瘢痕性脱毛症(はんこんせいだつもうしょう)
何らかの原因によって頭皮に傷がつき、傷跡が繊維化すること(瘢痕)によって毛包(もうほう、髪の毛が作られる器官)がなくなり毛が生えなくなった状態です。
症状
脱毛と瘢痕(傷の跡)です。
瘢痕性脱毛症の原因となる疾患によっては、頭皮に紅斑(皮膚が赤みを帯び、やや盛り上がった状態)や鱗屑(赤い発疹の上に、銀白色のフケのような垢が載っている状態)などがみられることもあります。
毛包が壊されてしまうとその箇所からは永久に毛が生えてこなくなってしまうため、美容的な問題に悩まされる要因となります。
原因
瘢痕性脱毛症が起こる原因は、大きく2つのタイプに分類されます。
一つは、怪我や事故、火傷、そして全身性強皮症、皮膚がんなどによって頭皮が傷ついた結果、瘢痕が生じるものです。このタイプを「続発性瘢痕性脱毛症」といいます。
もう一つのタイプは、毛孔性扁平苔癬(もうこうせいへんぺいたいせん)や慢性皮膚エリテマトーデス、萎縮性脱毛症などの疾患が毛包を直接的に破壊するもので、原発性瘢痕性脱毛症といいます。
病初期に皮膚生検を行い正しい診断を受けることが大切です。
治療
どちらのタイプとも、瘢痕が生じている箇所から再び毛が生えてくることは残念ながら望めません。

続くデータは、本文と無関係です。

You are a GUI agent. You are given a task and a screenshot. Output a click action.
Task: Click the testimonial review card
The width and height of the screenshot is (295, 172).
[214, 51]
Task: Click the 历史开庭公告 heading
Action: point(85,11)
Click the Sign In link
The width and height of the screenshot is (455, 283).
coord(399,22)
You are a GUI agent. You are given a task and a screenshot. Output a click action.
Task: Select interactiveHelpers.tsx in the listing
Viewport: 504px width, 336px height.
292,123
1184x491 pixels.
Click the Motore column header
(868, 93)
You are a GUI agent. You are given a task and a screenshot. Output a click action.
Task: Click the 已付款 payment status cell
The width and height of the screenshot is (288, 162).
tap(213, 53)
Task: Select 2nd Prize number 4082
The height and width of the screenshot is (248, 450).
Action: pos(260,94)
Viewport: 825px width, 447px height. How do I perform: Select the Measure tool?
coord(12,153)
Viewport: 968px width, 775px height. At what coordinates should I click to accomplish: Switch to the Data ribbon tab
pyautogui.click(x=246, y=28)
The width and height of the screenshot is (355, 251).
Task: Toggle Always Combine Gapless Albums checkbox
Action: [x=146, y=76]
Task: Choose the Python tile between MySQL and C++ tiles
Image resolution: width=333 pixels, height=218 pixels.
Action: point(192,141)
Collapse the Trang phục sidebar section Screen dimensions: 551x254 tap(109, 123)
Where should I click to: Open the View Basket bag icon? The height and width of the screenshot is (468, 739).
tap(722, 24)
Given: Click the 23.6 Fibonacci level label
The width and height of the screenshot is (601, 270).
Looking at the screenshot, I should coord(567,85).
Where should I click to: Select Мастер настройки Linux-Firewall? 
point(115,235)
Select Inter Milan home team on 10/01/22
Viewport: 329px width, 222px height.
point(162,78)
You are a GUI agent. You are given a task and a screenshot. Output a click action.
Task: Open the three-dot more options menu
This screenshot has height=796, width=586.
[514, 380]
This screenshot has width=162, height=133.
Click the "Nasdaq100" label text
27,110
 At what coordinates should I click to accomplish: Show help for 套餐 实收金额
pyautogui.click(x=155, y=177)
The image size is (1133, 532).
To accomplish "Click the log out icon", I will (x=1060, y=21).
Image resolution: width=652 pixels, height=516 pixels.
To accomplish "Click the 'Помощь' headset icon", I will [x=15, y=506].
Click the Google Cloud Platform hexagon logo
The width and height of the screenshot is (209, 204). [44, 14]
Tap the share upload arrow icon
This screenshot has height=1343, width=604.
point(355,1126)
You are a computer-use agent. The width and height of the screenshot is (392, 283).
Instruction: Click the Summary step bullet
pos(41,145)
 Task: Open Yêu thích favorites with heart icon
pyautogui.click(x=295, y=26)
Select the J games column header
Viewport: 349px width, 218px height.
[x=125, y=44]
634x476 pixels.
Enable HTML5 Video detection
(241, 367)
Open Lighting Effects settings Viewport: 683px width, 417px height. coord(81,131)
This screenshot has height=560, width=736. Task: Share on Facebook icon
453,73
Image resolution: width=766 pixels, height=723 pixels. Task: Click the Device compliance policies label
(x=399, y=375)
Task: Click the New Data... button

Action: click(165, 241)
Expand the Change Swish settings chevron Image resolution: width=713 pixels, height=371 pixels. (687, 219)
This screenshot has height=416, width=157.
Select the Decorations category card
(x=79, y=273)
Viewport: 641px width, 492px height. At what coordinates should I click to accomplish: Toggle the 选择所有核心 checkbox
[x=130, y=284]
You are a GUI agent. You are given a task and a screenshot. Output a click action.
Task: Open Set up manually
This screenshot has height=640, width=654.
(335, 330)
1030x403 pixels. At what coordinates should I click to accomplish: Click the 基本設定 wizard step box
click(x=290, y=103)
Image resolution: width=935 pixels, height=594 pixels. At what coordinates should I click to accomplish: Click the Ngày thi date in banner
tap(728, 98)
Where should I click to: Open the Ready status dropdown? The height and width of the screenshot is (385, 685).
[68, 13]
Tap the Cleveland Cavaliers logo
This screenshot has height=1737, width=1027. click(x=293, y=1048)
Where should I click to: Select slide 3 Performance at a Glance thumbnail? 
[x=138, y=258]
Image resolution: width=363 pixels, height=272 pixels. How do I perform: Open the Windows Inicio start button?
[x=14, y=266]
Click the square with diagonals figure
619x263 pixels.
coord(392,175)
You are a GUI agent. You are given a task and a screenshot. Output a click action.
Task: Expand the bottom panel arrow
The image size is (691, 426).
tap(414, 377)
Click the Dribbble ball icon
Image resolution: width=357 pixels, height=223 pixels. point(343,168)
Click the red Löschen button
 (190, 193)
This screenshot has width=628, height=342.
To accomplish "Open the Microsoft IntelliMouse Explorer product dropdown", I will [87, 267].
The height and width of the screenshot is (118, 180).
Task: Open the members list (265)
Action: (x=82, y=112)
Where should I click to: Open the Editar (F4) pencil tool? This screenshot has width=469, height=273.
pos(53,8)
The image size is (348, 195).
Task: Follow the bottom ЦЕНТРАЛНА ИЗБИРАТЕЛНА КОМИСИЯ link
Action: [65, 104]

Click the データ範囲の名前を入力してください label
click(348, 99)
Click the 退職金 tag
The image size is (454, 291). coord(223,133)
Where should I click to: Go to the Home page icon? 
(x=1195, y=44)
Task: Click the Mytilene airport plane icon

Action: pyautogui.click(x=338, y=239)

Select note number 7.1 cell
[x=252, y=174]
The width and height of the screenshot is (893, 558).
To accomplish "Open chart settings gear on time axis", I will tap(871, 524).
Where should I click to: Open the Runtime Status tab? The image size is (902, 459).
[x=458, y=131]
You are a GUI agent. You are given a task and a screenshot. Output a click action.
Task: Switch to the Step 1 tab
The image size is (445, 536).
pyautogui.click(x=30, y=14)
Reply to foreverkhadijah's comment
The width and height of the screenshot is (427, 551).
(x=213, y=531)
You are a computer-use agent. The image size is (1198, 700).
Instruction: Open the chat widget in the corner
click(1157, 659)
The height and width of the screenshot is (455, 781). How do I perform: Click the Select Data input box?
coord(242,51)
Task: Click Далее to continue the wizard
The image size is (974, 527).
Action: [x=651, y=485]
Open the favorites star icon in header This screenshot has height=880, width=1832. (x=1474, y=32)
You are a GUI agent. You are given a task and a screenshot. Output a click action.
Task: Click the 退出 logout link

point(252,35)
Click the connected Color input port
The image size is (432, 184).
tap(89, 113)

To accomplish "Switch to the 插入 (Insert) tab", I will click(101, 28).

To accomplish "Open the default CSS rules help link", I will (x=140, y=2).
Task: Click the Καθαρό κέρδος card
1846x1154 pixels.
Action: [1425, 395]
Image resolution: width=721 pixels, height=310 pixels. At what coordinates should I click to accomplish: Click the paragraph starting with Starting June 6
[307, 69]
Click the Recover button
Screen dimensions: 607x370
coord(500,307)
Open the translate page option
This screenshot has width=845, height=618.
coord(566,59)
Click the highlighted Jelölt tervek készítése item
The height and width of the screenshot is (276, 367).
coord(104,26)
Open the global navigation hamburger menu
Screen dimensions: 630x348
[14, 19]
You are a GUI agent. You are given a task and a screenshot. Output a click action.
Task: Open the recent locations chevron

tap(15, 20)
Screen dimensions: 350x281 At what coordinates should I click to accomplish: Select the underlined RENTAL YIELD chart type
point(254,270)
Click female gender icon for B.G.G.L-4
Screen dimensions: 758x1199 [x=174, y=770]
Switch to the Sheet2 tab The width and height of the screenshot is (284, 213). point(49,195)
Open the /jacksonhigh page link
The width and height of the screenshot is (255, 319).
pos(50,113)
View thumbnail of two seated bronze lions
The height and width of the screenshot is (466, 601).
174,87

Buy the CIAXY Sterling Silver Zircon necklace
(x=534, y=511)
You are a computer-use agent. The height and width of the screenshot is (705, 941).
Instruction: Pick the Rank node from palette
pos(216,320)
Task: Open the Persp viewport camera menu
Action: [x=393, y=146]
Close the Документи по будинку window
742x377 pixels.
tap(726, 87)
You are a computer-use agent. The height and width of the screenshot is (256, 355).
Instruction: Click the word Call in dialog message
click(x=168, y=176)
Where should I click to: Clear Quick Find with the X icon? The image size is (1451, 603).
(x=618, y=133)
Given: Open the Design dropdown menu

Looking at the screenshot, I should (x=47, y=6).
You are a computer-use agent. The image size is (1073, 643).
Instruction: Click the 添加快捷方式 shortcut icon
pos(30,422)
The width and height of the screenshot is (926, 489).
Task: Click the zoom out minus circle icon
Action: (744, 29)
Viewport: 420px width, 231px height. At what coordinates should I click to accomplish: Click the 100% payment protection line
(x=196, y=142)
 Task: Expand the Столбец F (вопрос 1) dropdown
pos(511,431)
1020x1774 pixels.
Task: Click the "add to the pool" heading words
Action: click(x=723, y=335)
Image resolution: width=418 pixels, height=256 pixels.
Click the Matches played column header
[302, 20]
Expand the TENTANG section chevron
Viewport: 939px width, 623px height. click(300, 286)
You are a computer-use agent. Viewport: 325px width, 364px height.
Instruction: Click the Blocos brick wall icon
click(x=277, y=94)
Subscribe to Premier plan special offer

そのため、瘢痕部が広がらないよう原因となる疾患をしっかり治療することが大切です。
そのためには原因に応じたステロイドの局注・外用や抗菌薬の内服などを行います。
また、瘢痕部が狭い場合に限りますが、その箇所を縫い縮める方法もあります(縫縮術)。
脱毛する原因は、瘢痕性脱毛症だけでなく男性型脱毛症や円形脱毛症もあります。
自分の脱毛の原因を早期に知ることができれば改善できる可能性もあるため、気になったら早めに受診しましょう。